Verilen metin:

>>>>

İslam Peygamberi (s) hakkında hakaretamiz bir film yapılmış da Müslümanlar köpürmüşler, kızmışlar, isyanlara girmişler…
Ben de diyorum ki, kardeşlerim bunda kızılacak ne var?
Bu kadar ezik, bu kadar şuursuz bir topluluğun her türlü kutsalına saldırılmasından daha normal ne olabilir?
Kendi değerlerini, kendi kutsallarını pasif, cahilce ve ahmakça küçük düşüren bizzat siz Müslümanlar değil misiniz?
Evet, ey Müslümanlar!
Birinci kıbleniz işgal altında değil mi sizin?
Coğrafyanızın kalbinde üç beş milyonluk bir Yahudi topluluğu namusunuza kadar bütün değerlerinizi çiğnemiyor mu?
Bunu üç beş milyonluk bir Yahudi toplumu, size, yani bir buçuk milyar Müslüman’a yapmıyor mu?

<<<<

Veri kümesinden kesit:
>>>>

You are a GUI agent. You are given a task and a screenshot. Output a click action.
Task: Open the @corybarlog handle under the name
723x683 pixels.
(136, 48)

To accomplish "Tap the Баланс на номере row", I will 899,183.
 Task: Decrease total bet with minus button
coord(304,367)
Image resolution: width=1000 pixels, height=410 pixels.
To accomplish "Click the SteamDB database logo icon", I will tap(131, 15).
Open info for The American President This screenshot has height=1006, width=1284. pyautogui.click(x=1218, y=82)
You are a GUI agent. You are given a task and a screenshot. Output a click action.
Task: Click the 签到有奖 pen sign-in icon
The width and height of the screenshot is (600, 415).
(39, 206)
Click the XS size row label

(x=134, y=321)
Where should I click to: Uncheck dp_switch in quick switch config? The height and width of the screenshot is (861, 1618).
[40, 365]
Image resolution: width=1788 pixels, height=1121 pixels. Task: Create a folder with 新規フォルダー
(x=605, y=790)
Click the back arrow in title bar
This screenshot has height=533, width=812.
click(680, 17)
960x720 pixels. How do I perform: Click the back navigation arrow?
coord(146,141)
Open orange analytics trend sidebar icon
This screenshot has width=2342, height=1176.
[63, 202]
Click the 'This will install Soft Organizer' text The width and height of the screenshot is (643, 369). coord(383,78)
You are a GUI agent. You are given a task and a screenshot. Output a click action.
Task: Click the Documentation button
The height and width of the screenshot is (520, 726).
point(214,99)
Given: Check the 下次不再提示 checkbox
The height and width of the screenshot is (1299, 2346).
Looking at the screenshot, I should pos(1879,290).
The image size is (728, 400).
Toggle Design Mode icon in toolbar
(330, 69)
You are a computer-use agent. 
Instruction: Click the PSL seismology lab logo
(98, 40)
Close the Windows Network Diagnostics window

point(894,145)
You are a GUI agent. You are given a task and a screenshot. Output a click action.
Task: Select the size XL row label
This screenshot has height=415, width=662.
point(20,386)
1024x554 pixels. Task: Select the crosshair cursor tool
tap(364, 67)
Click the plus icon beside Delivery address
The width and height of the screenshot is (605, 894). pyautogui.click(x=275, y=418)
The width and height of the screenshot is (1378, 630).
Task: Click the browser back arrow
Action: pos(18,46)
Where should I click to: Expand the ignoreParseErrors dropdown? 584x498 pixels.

<<<<

Verilen görev 1: Metindeki "Ben de diyorum ki, kardeşlerim bunda kızılacak ne var?" cümlesini İngilizceye çevir.
Verilen görev 2:
Metne göre şu soruları cevapla:
(a) Müslümanları kızdıran şey neydi?
(b) Metinde Müslümanların sayısı kaç olarak veriliyor?
(c) Metinde işgal altında olduğu söylenen yer neresi?
Verilen görev 3: Metinden "Bu kadar ezik, bu" sözlerinden başlayıp "değerlerinizi çiğnemiyor mu?" sözleri de dahil olmak üzere aradaki kısmı olduğu gibi alıntıla.
Bu verilere gerek yok.

Yazılı cevap 1: And I say, my brothers and sisters, what is there to be angry about in this?

Yazılı cevap 2:
(a) İslam Peygamberi hakkında yapılan hakaret içeren bir film.
(b) Bir buçuk milyar.
(c) Müslümanların birinci kıblesi.

Yazılı cevap 3:
Bu kadar ezik, bu kadar şuursuz bir topluluğun her türlü kutsalına saldırılmasından daha normal ne olabilir?
Kendi değerlerini, kendi kutsallarını pasif, cahilce ve ahmakça küçük düşüren bizzat siz Müslümanlar değil misiniz?
Evet, ey Müslümanlar!
Birinci kıbleniz işgal altında değil mi sizin?
Coğrafyanızın kalbinde üç beş milyonluk bir Yahudi topluluğu namusunuza kadar bütün değerlerinizi çiğnemiyor mu?